There are six specific elements involved in each dispensation. First, each dispensation has a key person to whom special revelation is given. Secondly, each dispensation provides a responsibility to man because each dispensation begins with new revelation that requires a human response. Thirdly, there is a specific test. Fourthly, following the test comes a specific failure. Fifthly, there is a judgment that brings the dispensation to an end. Sixthly, each dispensation has something that characterizes divine grace.
The Dispensation of Innocence or Freedom
1:28 to 3:5
The first dispensation has two names: the Dispensation of Innocence or the Dispensation of Freedom. The two names are used to emphasize different aspect of this dispensation. The first name emphasizes the fact that Adam and Eve were innocent of any sin or sin-nature at this time. They were created holy, but their holiness had not yet been confirmed because they had not been tested as to whether they would stay true to the Word of the Lord. The second name emphasizes their freedom from sin (they were not slaves to sin).

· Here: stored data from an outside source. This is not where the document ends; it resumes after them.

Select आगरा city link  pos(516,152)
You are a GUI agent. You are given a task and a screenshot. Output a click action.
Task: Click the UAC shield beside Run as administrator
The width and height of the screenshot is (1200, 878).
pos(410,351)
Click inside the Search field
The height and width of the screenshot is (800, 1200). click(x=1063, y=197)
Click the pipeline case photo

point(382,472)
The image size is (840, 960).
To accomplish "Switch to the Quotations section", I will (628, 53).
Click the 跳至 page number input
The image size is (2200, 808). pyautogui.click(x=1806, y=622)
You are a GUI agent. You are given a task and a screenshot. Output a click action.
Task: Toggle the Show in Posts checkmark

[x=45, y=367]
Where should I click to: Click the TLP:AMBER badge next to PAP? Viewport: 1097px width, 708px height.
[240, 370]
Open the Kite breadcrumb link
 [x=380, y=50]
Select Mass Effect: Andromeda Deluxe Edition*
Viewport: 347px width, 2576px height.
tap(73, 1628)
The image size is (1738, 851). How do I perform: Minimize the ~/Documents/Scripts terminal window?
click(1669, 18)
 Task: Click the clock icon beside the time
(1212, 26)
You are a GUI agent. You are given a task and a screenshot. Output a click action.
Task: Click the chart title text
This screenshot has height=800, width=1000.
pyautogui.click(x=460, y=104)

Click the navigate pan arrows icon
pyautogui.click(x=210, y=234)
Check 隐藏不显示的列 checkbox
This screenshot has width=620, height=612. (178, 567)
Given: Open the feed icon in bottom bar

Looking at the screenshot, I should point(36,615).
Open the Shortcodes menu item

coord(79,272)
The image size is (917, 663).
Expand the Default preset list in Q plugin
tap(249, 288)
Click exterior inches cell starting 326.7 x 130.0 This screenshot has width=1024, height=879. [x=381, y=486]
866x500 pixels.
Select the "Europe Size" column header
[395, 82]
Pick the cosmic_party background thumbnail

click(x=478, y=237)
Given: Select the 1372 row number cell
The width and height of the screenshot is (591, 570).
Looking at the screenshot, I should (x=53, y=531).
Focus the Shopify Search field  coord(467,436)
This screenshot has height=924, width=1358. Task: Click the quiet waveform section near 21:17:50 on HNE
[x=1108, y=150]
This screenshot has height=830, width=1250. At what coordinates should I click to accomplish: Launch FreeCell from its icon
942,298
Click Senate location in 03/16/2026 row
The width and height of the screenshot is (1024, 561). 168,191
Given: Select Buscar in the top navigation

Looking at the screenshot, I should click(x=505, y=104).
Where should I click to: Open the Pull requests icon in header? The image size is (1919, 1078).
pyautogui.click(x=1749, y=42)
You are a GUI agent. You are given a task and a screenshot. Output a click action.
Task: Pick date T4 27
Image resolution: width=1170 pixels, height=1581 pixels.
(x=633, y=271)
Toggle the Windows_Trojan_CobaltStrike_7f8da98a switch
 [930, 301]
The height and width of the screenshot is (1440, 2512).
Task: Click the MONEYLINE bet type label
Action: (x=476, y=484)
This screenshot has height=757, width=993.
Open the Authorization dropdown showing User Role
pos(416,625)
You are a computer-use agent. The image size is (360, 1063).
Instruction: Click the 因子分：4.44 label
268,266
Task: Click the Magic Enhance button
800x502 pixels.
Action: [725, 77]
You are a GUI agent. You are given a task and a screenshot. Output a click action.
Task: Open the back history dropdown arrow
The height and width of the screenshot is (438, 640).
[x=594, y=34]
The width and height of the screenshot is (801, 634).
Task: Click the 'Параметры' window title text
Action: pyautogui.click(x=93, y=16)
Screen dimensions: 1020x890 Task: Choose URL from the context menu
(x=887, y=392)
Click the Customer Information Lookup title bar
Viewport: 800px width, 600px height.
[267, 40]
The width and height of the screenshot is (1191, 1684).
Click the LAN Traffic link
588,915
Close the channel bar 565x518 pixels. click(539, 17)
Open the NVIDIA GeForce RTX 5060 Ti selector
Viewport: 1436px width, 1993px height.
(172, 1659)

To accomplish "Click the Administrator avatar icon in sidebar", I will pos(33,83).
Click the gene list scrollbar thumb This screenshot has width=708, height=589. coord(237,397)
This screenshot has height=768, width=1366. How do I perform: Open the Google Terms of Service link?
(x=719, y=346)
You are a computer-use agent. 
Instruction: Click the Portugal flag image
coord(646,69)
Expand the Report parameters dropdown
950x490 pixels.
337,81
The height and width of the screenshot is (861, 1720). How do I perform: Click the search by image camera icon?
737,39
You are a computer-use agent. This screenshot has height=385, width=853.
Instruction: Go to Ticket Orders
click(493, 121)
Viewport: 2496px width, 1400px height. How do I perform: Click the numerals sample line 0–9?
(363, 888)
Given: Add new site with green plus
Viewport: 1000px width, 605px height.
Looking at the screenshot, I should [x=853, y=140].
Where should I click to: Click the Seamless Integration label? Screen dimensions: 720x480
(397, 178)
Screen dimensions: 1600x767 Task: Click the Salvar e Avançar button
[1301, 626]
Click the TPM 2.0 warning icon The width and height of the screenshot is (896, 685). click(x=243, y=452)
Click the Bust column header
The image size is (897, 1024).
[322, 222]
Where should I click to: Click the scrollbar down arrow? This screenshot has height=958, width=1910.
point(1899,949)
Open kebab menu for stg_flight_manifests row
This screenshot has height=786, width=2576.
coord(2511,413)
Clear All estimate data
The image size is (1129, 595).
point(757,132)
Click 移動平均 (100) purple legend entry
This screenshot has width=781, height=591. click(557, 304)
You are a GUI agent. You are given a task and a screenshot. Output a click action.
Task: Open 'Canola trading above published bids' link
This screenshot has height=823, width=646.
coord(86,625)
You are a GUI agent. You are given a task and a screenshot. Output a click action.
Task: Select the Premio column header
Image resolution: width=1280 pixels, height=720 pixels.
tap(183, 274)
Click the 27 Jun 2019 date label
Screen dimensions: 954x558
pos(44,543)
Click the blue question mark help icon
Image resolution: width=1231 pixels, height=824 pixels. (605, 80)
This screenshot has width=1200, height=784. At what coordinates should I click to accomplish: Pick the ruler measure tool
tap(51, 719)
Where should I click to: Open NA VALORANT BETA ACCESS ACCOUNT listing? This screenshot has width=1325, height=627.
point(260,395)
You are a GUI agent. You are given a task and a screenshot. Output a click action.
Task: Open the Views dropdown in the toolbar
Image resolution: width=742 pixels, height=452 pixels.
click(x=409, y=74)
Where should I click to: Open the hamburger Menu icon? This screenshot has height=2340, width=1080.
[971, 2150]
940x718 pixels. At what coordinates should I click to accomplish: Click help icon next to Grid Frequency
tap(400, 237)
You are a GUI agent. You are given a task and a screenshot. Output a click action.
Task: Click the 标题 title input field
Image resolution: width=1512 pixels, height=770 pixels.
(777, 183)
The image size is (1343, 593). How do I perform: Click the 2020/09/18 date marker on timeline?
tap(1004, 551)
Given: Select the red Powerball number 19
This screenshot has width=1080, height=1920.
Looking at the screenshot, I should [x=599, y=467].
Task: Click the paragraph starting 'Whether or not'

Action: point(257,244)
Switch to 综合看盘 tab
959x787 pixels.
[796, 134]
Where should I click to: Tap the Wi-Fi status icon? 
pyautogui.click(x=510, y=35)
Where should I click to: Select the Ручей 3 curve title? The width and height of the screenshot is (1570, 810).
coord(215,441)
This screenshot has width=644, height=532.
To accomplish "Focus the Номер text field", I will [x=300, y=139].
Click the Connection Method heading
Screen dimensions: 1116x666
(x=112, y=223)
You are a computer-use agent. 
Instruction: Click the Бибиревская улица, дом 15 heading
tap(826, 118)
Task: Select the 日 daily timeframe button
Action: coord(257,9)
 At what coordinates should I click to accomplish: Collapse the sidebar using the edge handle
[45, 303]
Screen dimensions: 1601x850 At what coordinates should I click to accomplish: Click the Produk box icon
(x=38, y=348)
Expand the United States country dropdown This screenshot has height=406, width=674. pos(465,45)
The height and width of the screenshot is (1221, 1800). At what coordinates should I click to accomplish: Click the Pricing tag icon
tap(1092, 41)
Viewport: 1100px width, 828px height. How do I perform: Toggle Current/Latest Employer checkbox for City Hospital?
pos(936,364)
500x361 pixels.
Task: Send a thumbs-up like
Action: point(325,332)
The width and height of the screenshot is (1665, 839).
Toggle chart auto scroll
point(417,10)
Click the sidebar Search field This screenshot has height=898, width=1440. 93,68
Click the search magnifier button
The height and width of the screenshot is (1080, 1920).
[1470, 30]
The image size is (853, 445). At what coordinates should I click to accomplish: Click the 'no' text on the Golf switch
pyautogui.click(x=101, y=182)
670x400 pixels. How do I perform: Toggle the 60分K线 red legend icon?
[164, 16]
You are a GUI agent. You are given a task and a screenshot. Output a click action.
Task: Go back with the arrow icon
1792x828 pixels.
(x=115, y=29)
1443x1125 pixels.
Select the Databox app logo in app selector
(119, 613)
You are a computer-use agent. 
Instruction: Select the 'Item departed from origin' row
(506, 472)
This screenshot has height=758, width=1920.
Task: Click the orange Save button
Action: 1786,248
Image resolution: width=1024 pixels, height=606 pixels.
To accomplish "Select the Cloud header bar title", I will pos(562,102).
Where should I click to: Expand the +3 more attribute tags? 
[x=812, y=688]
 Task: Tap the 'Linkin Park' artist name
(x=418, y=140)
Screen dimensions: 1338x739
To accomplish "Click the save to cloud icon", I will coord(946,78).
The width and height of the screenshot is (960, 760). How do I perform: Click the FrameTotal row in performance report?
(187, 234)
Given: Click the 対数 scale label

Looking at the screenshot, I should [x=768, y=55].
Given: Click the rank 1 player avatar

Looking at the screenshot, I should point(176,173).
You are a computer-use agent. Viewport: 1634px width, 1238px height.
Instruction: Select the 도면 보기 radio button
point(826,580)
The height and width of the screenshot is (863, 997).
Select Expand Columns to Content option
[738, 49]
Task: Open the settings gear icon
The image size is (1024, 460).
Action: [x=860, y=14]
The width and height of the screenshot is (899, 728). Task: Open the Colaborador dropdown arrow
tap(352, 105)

At the beginning of each dispensation there is one key person through whom God reveals the new features of that particular dispensation. For the first dispensation, the key person was Adam. God revealed His will, divine economy, and divine administration through Adam.
Each dispensation also had a specific responsibility. During the Dispensation of Innocence or Freedom, man’s responsibility was to work the Garden of Eden, to take care of it, and guard it.
Not only does each dispensation come with a responsibility, but each also comes with a test. The specific test here concerned the tree of the knowledge of good and evil. This was a test of obedience. They were commanded not to eat from that specific tree. They had complete control over the Garden and the right to eat of every other tree in the Garden, including the tree of life. So the test was very minimal.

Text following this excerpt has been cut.